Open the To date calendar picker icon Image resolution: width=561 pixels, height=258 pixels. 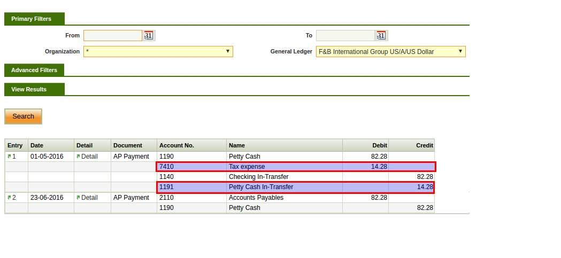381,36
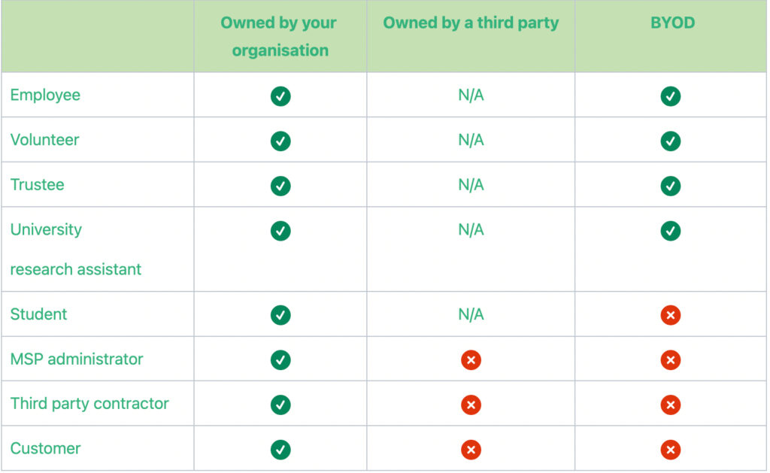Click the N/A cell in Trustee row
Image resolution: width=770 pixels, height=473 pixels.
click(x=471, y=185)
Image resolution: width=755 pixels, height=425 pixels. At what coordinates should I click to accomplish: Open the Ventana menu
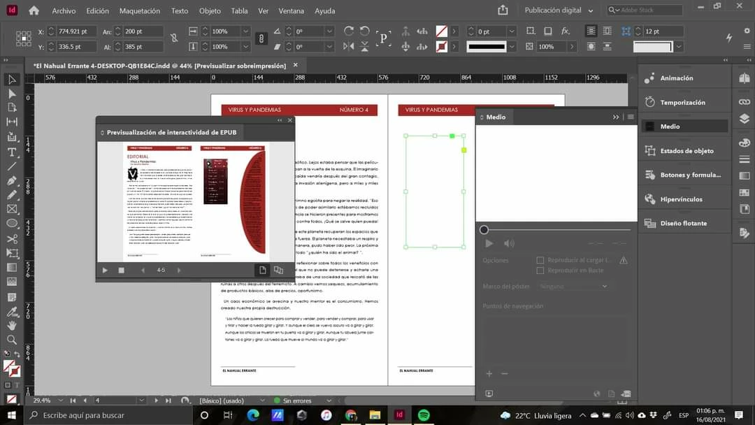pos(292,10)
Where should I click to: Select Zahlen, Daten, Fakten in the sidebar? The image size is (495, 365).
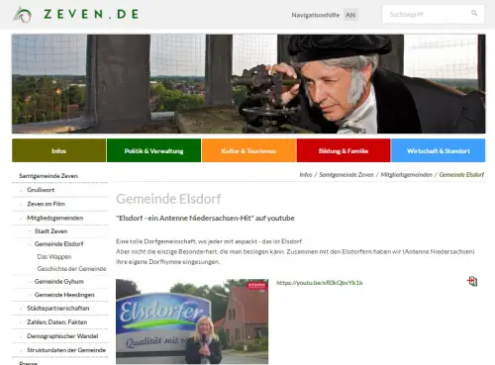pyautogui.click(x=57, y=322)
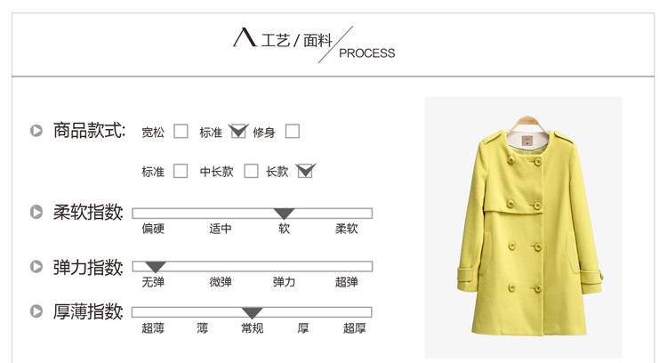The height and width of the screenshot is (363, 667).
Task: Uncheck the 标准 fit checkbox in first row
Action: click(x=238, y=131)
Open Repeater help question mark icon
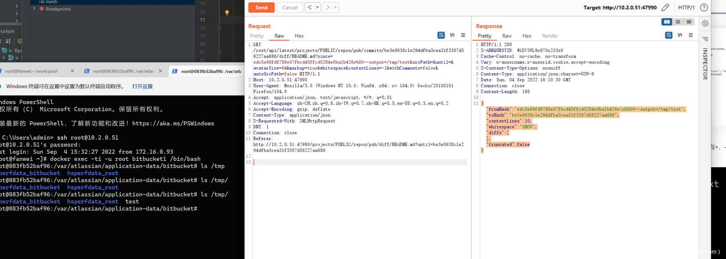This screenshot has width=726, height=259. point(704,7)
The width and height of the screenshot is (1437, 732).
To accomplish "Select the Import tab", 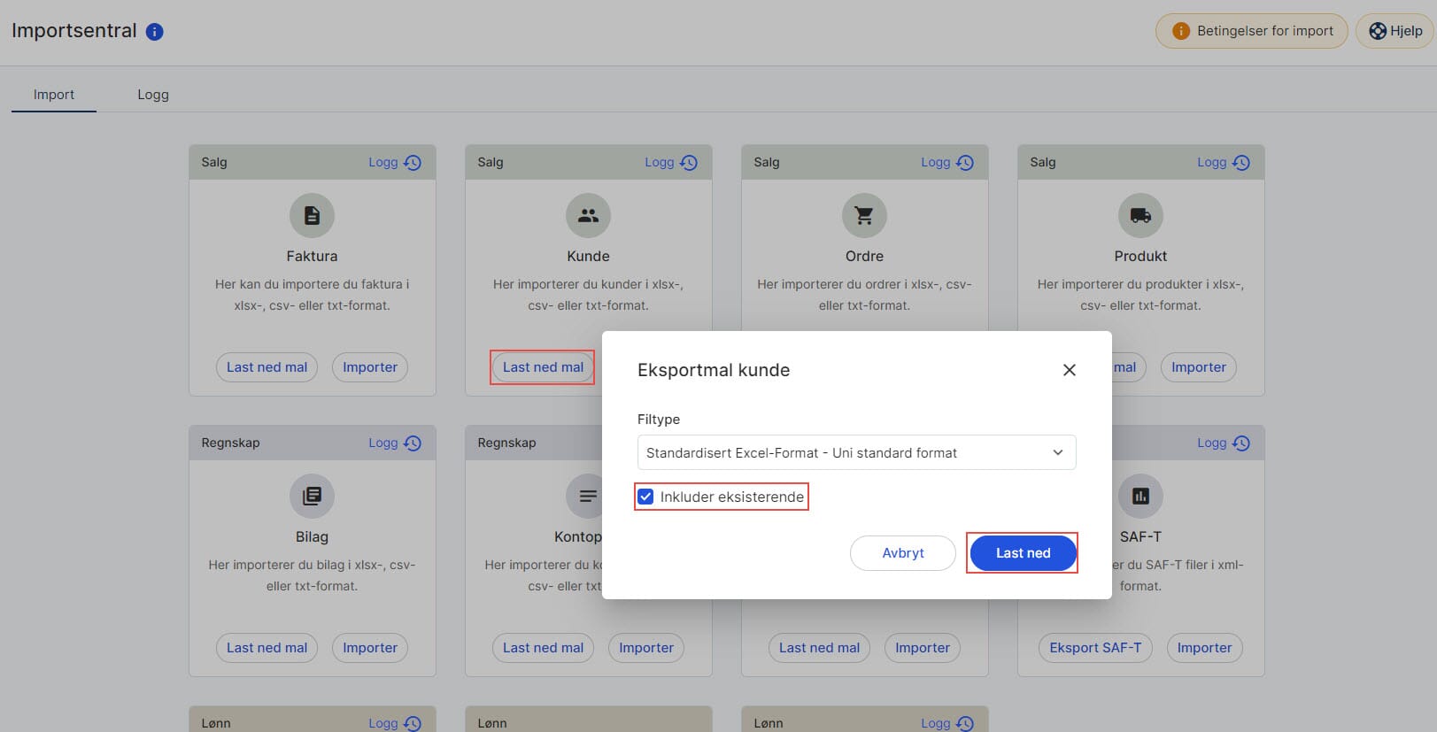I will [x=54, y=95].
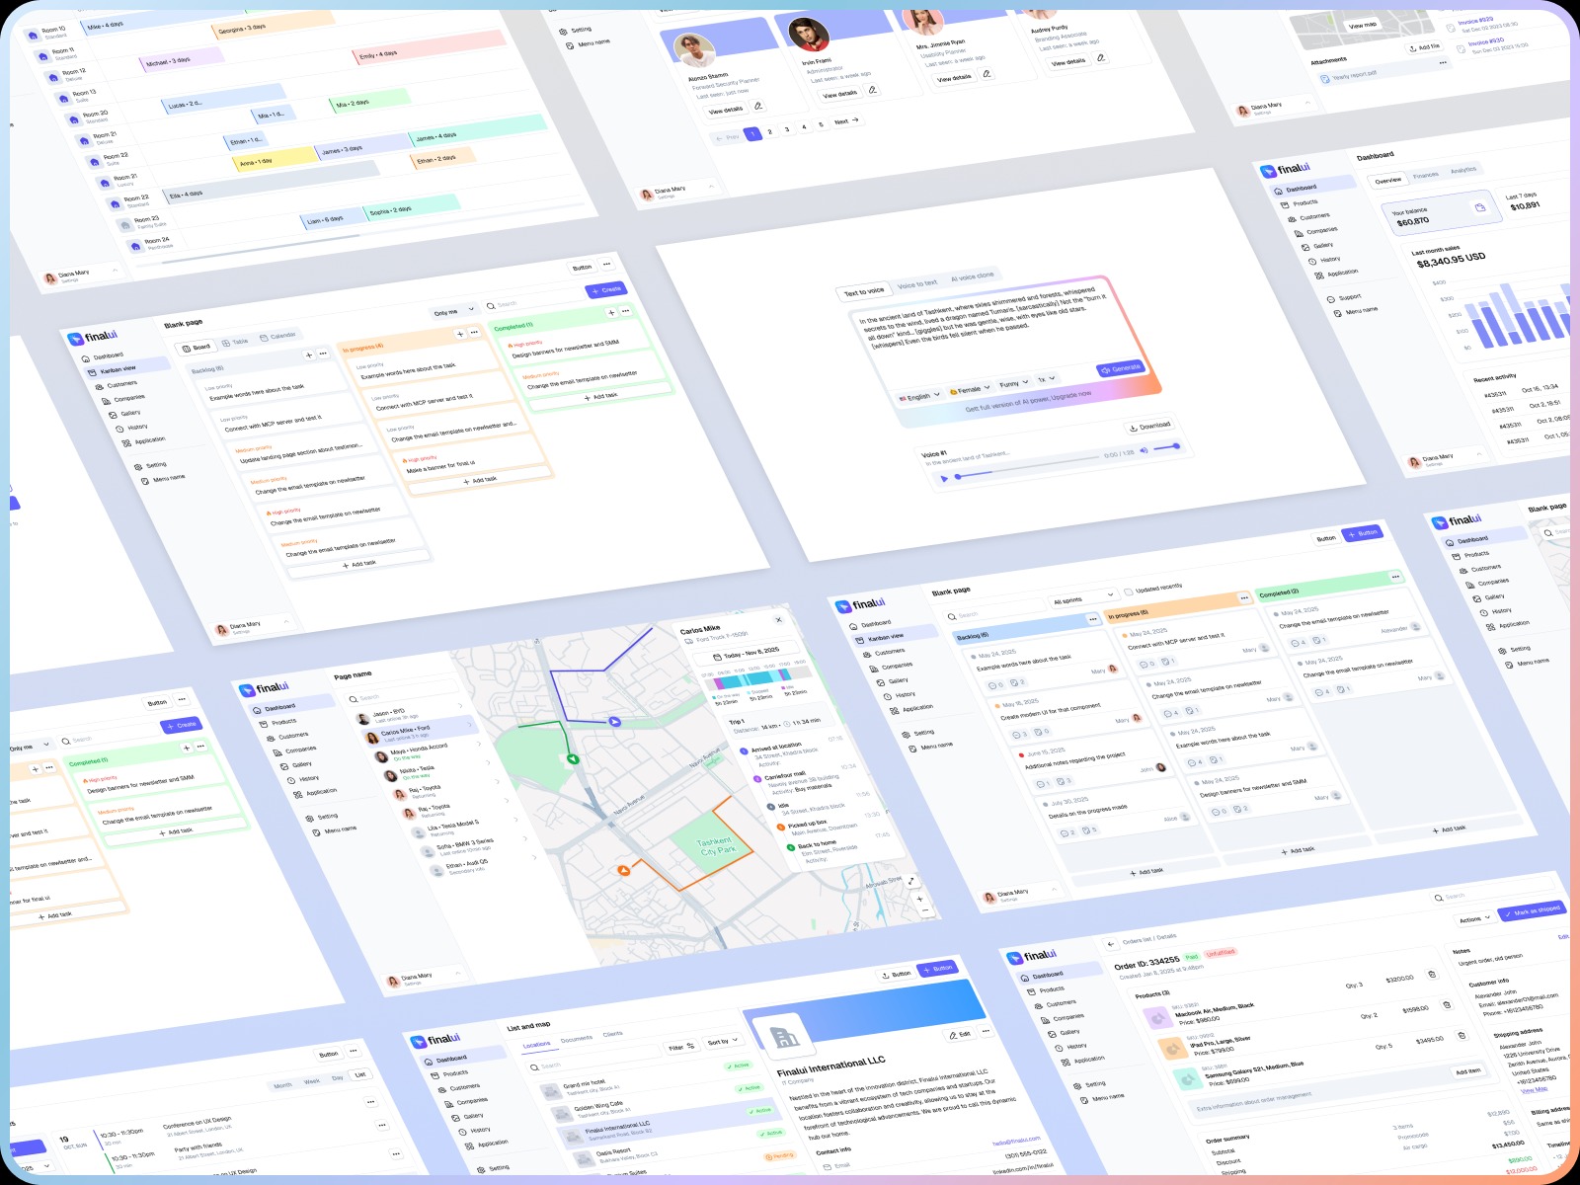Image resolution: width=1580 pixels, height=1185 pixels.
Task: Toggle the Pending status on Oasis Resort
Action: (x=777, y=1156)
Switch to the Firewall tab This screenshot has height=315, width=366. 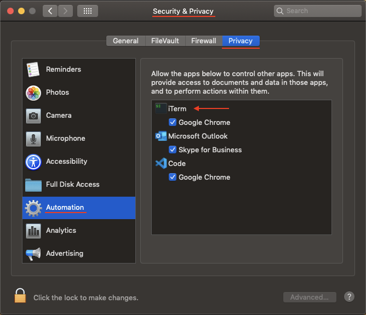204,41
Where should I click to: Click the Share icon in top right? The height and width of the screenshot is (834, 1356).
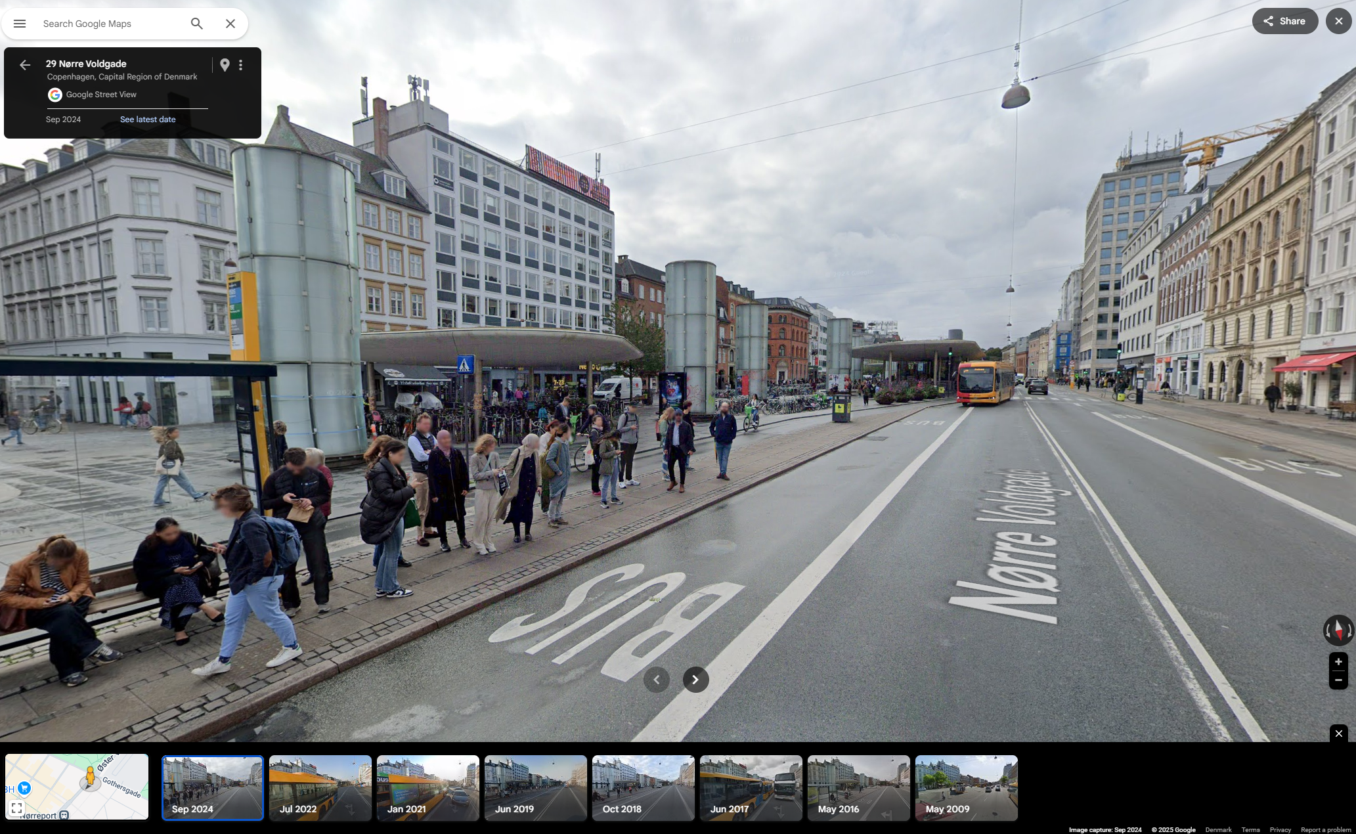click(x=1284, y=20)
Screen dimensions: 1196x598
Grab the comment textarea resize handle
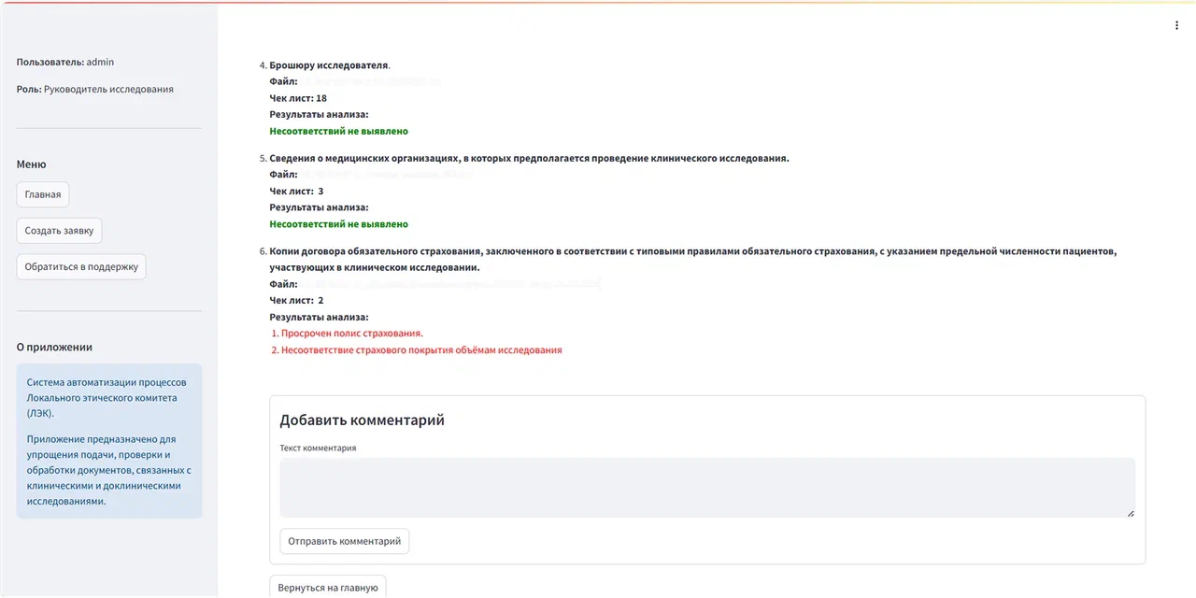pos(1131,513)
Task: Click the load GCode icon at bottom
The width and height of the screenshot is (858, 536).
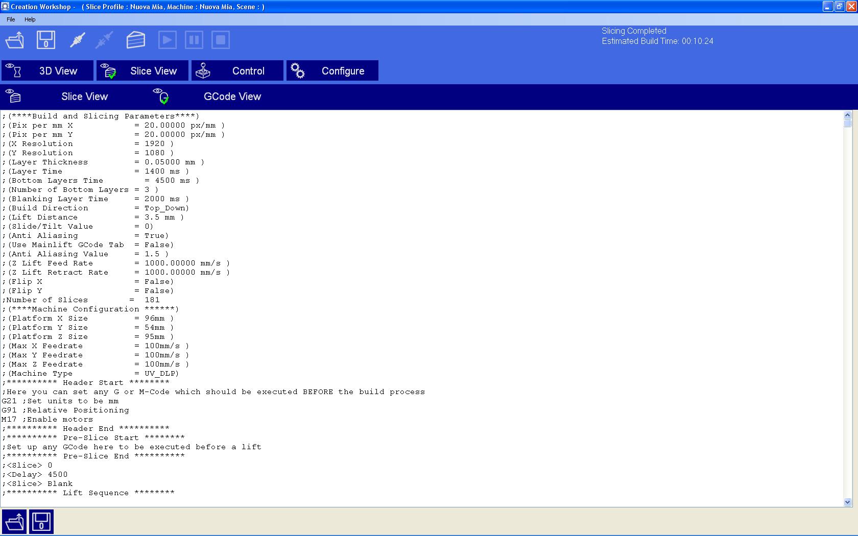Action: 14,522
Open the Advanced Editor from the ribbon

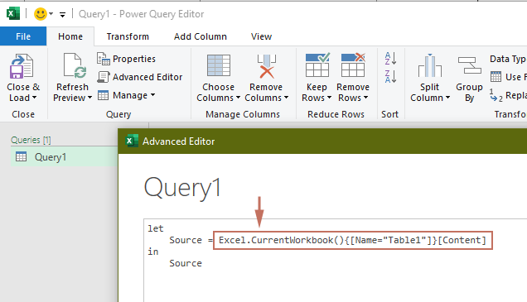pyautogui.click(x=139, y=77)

******

TASK REQUIREMENTS: Swap "sidebar" for "side panel" in the part of the entries that opens with the line containing "Where should I click to: Select" and closes with the line containing "Action: click(x=238, y=131)", and give only that part back with nothing else changed. Leave the pictures out of your answer.

IN RESPONSE:
Where should I click to: Select Zahlen, Daten, Fakten in the side panel? The image size is (495, 365).
pyautogui.click(x=57, y=322)
The height and width of the screenshot is (363, 667).
Task: Uncheck the 标准 fit checkbox in first row
Action: click(x=238, y=131)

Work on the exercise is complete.